● **WHAT THE TASK REQUIRES**:
Reproduce the listing verbatim from the line containing "Where should I click to: Click the 2023" through the end, omitting the pictures.

● **ENTRIES SUPPLIED**:
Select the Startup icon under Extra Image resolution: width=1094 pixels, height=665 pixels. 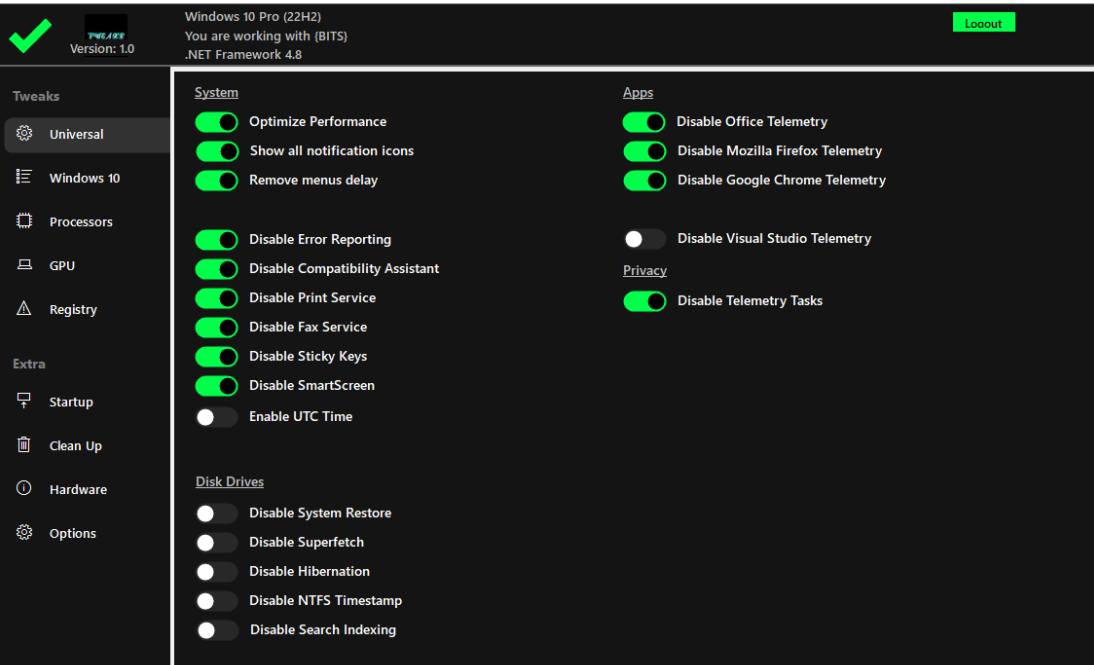pos(24,401)
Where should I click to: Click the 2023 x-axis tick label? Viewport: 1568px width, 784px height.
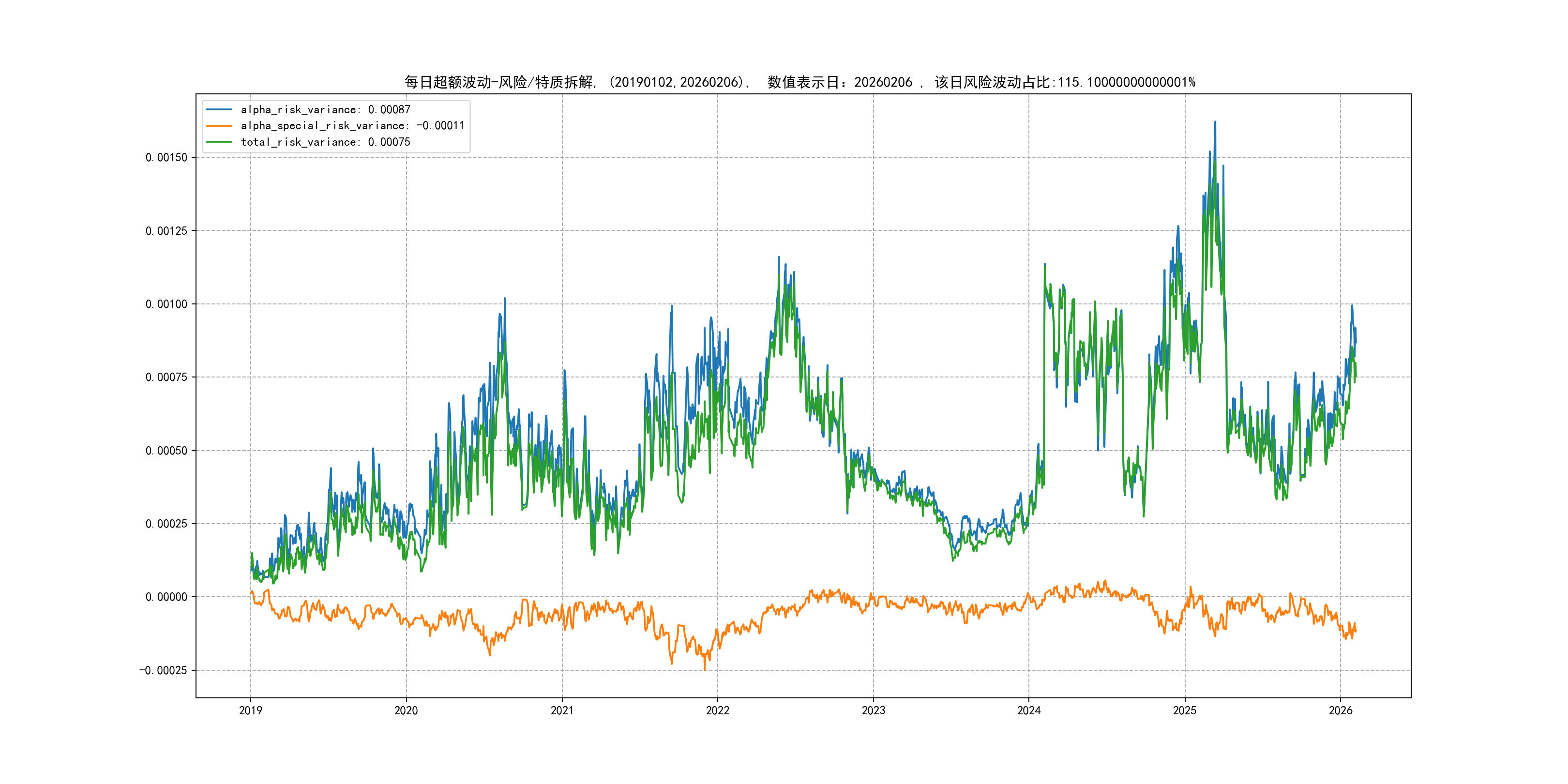874,710
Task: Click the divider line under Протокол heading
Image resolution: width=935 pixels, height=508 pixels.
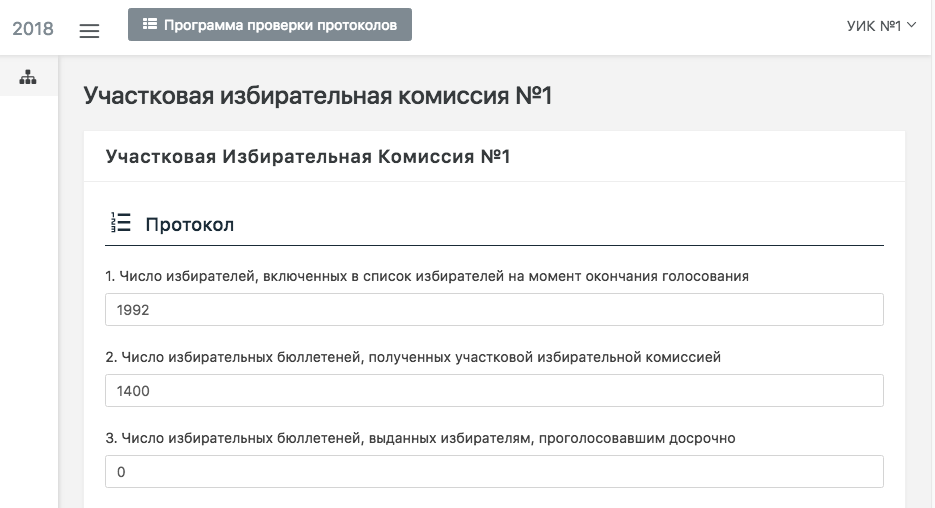Action: [494, 245]
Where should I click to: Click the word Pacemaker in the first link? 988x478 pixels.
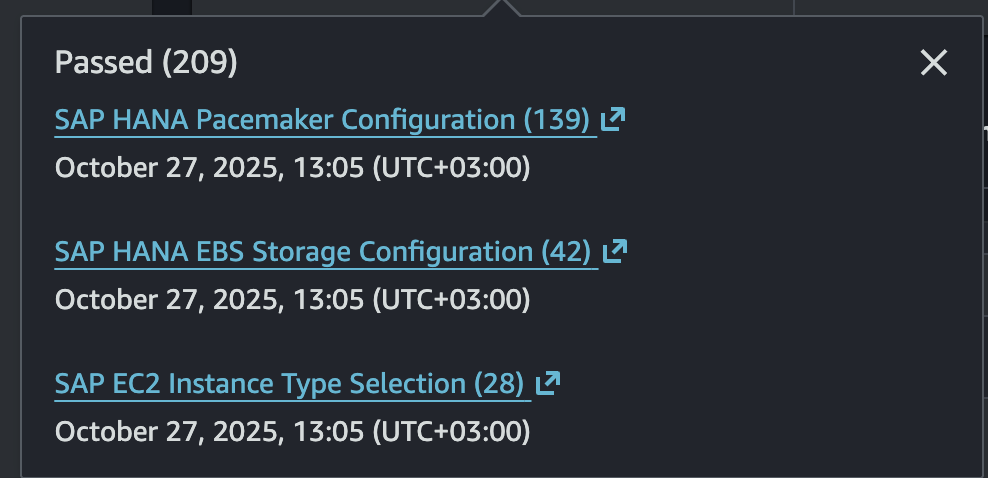tap(264, 120)
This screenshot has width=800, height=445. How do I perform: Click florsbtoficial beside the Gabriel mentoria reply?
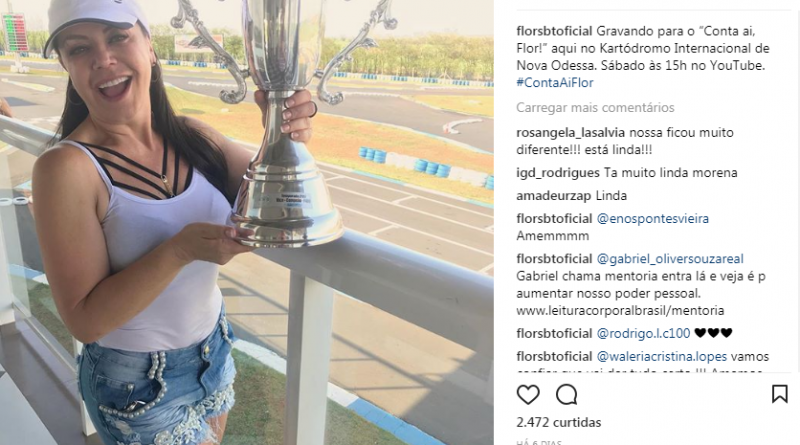pos(554,259)
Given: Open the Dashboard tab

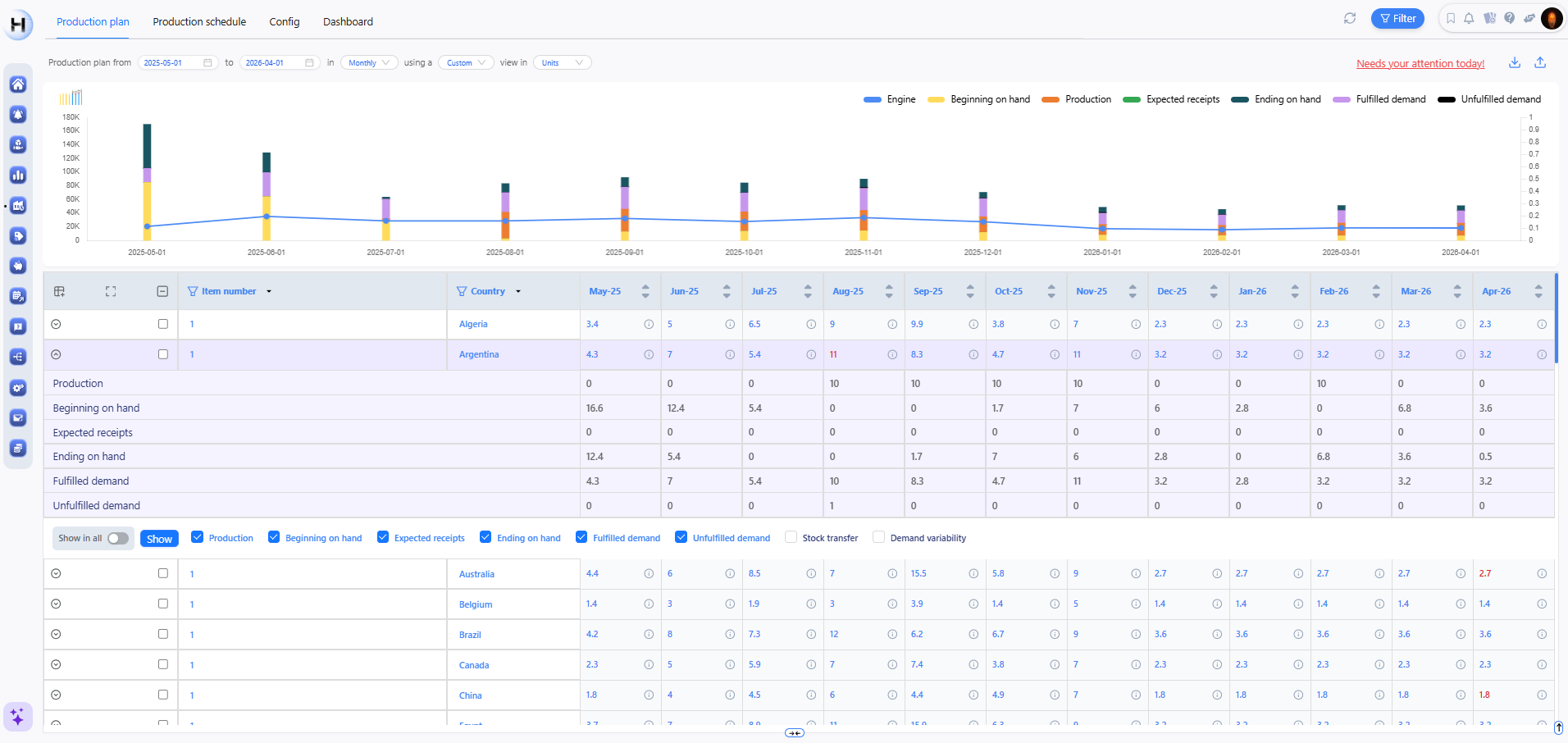Looking at the screenshot, I should tap(348, 21).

● **CORRECT RESULT**:
Where should I click to: Click the 2023 x-axis tick label? Viewport: 1568px width, 784px height.
874,710
Task: Click the divider line under Протокол heading
Image resolution: width=935 pixels, height=508 pixels.
Action: [494, 245]
Where should I click to: Click the word Pacemaker in the first link? 988x478 pixels.
tap(264, 120)
This screenshot has width=800, height=445. How do I perform: Click florsbtoficial beside the Gabriel mentoria reply?
pos(554,259)
Given: Open the Dashboard tab

Looking at the screenshot, I should tap(348, 21).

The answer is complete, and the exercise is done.